Developer Lyon Group has pivoted in one of its northern Sydney projects and listed the Epping Hotel, bringing operational and redevelopment potential in a major growth corridor.
Built 1928, the large-format pub is a landmark of the area, offering a lively public bar with regular live music and gaming with 27 machines, under a late-trading 3am licence.

Weekly revenue exceeds $234k – bolstered by capital works completed earlier this year that have delivered an uplift of more than 15 per cent.
Marketing literature suggests further value-add opportunities through the repositioning of underutilised areas, including the lower first floor, and the gaming operation is ranked #243 with L&G, proximate to strong performers in the broader region.
The population of Epping is forecast to grow around 31 per cent over the coming decade. Its train station is already the eighteenth busiest railway station in the state, servicing approximately 8.78 million passengers annually.
Epping is flanked by corporate hub Macquarie Park and the Parramatta LGA, which has become one of the strongest markets in NSW, recording annual growth over the past five years of 14.1 per cent.
The Epping Hotel’s 1,350sqm site is directly opposite Epping Station and zoned E1 Local Centre, supporting commercial, retail, hospitality and community uses, with a 72-metre height limit and 6:1 floor space ratio.

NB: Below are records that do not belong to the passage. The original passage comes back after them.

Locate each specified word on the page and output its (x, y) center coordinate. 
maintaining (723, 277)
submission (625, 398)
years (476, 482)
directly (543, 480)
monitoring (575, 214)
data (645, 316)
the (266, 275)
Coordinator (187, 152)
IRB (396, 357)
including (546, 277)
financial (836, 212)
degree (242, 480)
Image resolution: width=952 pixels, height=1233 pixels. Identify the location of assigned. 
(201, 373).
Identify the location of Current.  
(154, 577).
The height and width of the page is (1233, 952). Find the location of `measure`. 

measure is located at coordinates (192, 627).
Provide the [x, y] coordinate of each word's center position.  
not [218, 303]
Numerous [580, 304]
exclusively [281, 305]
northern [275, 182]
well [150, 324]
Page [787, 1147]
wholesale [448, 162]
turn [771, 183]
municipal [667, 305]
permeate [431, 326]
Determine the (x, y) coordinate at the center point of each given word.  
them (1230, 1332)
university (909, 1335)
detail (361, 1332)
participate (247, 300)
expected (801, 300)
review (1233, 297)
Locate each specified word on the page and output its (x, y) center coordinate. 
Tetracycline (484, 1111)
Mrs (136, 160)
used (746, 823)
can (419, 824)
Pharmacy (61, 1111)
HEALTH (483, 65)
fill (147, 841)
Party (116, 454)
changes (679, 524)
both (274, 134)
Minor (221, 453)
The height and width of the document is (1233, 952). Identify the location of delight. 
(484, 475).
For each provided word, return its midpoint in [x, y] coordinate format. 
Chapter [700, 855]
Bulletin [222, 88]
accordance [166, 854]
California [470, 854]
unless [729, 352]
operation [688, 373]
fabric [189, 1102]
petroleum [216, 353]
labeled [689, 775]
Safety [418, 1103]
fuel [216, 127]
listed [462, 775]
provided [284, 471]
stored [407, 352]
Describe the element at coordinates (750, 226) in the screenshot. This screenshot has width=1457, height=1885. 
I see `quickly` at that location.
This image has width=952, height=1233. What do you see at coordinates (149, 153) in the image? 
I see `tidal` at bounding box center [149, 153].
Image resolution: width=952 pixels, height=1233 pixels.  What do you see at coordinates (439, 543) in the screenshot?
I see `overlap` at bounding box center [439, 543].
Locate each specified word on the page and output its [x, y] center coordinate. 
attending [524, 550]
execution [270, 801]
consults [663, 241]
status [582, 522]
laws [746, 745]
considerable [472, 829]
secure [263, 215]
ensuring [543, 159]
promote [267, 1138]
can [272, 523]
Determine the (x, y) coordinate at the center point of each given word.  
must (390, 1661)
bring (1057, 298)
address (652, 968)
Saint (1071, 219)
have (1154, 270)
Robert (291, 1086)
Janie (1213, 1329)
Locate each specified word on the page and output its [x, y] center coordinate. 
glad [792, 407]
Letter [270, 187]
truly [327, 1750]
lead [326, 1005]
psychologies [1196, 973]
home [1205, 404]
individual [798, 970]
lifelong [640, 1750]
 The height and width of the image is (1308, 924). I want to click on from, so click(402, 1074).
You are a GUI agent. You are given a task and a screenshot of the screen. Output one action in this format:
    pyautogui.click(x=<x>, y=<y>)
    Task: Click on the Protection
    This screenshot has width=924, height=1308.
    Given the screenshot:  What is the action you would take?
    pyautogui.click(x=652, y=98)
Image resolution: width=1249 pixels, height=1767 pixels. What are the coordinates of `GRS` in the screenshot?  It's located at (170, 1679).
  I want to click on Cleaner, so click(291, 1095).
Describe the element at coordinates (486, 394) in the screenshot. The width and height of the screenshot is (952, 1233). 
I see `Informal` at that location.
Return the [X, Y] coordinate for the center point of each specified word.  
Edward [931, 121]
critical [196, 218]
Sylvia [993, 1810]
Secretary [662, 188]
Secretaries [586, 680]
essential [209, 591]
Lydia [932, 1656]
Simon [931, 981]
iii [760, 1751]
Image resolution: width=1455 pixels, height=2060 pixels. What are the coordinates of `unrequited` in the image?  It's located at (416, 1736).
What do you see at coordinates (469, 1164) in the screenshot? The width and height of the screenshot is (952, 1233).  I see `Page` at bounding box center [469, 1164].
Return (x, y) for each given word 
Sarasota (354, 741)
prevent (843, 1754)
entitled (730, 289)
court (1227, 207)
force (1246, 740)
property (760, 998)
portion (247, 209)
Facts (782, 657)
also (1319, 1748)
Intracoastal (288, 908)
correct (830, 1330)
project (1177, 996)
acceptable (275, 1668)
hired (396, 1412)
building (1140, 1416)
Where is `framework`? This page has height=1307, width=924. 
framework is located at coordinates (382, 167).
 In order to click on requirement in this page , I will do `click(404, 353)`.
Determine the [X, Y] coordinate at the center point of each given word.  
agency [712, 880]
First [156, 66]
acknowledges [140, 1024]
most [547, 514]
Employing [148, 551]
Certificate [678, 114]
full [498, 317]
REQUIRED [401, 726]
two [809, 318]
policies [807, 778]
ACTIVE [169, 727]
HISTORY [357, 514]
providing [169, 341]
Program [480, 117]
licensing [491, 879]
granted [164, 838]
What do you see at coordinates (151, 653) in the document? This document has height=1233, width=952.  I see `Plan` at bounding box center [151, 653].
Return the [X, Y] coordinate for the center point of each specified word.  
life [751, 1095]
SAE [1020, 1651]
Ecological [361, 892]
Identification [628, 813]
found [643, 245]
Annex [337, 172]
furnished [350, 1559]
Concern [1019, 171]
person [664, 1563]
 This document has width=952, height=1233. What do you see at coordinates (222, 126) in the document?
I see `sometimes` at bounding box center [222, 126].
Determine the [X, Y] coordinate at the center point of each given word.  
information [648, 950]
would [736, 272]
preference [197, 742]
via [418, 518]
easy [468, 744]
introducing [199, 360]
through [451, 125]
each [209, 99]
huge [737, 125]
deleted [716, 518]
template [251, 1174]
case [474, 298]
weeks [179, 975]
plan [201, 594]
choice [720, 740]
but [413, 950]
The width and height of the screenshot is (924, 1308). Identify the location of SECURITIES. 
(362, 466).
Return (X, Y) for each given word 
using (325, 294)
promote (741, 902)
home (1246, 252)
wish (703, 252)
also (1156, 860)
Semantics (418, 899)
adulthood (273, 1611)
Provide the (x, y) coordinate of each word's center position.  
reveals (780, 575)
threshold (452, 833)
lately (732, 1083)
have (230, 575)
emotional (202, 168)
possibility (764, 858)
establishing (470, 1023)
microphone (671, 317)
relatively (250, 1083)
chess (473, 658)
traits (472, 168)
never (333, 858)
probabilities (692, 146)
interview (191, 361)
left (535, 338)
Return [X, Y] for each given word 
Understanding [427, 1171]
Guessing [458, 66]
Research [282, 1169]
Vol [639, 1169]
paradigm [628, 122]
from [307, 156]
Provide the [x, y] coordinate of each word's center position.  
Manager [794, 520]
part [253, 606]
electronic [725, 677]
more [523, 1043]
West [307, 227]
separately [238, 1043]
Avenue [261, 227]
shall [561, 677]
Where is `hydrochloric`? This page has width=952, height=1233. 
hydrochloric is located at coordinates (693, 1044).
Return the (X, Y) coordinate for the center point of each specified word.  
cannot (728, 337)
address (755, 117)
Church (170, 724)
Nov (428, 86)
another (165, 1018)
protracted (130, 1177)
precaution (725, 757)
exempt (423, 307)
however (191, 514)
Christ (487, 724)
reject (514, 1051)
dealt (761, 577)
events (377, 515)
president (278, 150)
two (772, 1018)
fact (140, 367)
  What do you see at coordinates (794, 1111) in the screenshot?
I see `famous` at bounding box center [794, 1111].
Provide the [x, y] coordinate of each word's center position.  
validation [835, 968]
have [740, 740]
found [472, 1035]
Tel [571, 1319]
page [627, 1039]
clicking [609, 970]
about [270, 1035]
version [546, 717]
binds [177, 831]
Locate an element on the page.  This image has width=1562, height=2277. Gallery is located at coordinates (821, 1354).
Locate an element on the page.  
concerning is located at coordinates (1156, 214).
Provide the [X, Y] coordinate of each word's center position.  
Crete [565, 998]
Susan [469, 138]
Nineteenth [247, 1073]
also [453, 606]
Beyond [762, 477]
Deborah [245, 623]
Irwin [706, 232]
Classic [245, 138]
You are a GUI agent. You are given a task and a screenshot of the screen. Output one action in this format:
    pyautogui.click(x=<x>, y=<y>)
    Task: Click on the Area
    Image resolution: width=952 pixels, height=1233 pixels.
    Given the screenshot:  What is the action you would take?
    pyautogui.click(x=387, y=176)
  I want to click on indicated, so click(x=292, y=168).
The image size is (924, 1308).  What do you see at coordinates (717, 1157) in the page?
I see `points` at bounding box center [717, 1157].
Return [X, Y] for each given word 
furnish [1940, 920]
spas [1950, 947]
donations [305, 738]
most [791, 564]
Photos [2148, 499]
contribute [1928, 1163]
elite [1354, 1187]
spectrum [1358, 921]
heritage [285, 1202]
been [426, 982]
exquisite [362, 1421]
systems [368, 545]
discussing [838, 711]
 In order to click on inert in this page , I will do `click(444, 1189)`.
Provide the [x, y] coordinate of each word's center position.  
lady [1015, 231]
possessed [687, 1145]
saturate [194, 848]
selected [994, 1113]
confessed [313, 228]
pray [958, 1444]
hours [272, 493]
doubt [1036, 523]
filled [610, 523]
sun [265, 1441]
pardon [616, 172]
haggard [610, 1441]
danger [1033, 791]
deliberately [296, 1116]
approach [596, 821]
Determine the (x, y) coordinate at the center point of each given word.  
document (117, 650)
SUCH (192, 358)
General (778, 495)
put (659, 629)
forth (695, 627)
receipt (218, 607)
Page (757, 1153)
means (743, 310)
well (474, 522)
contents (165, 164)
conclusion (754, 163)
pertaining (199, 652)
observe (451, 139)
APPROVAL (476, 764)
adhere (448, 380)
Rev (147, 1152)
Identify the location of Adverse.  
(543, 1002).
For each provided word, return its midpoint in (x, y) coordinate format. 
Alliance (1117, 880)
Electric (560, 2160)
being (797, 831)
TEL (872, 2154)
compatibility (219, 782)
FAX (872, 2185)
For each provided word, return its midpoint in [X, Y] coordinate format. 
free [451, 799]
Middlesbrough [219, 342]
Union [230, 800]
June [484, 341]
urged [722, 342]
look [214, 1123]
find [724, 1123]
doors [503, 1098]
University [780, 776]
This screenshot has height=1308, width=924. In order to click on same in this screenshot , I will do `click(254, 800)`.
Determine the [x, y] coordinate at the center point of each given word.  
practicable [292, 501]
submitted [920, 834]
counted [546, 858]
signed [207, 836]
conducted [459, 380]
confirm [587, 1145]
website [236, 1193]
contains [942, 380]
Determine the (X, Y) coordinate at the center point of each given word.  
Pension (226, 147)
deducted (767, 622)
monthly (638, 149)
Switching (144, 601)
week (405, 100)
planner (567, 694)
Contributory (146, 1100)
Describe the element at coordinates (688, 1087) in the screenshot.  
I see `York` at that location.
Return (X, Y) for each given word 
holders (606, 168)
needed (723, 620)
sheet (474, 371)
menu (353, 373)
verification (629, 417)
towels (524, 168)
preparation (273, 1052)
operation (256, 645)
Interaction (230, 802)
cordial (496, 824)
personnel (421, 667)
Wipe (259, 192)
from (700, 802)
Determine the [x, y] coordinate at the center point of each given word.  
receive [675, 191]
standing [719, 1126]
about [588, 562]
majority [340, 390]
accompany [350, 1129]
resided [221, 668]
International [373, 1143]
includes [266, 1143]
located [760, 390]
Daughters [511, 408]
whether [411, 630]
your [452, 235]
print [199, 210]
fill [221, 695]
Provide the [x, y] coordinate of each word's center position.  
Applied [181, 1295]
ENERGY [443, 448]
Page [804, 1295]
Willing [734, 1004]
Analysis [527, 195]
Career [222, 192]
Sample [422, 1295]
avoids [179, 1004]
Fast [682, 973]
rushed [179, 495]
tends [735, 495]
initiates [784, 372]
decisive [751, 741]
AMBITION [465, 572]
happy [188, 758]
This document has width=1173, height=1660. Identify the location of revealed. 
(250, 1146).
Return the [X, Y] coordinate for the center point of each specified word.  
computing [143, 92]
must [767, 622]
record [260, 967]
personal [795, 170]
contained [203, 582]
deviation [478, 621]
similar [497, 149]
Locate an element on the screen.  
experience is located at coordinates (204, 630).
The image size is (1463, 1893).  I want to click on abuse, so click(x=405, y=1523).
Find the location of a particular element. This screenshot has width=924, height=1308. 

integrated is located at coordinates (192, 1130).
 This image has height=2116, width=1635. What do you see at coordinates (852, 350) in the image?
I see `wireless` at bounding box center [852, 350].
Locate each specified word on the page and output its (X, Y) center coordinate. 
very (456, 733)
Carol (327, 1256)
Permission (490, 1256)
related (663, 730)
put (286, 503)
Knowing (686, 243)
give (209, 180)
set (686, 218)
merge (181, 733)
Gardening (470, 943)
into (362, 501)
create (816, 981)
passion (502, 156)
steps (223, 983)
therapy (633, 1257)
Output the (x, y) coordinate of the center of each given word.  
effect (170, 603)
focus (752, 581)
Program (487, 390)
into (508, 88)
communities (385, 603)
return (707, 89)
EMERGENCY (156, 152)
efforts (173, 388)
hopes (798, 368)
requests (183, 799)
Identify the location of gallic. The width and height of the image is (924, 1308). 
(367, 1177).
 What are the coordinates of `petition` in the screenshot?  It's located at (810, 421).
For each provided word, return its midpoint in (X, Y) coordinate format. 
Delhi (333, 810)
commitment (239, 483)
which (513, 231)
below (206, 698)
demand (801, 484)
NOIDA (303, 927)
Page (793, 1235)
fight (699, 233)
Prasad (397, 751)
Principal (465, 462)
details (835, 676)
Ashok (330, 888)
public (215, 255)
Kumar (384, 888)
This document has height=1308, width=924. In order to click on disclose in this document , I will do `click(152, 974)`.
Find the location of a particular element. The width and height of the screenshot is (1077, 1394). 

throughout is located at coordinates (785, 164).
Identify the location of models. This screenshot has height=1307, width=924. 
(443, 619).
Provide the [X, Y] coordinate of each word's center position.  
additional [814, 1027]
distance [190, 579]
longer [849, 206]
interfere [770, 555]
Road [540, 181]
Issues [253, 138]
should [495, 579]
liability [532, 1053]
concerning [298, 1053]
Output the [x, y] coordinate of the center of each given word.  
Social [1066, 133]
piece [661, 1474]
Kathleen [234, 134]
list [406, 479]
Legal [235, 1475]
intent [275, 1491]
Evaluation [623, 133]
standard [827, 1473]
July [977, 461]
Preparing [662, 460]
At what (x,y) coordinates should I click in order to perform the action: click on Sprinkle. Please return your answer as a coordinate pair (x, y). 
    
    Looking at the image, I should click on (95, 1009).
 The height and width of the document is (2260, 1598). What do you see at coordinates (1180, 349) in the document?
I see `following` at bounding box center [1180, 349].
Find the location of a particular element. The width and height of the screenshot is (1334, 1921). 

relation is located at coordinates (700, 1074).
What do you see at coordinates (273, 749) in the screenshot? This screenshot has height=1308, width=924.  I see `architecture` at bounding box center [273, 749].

The pub is owned by John Lyon’s Lyon Group, which is reportedly selling due to changing investment strategy and has separately begun a campaign for its station precinct site.
Lyon Group was the buyer of the last pub in the collection of bankrupt operator Virtical, Hotel Australasia, acquired through receivers at the start of 2025.
The Epping Hotel is expected to fetch around $50 million.
An Expressions of Interest campaign closing Friday, 31 July is being managed by JLL Hotels’ Ben McDonald and James Smithers, who say it is a “compelling metropolitan gaming hotel” opportunity.
“The scale of the underlying landholding and favourable planning controls provide investors with multiple future repositioning and development pathways, particularly given the hotel’s proximity to the Transport Oriented Development precinct,” notes McDonald.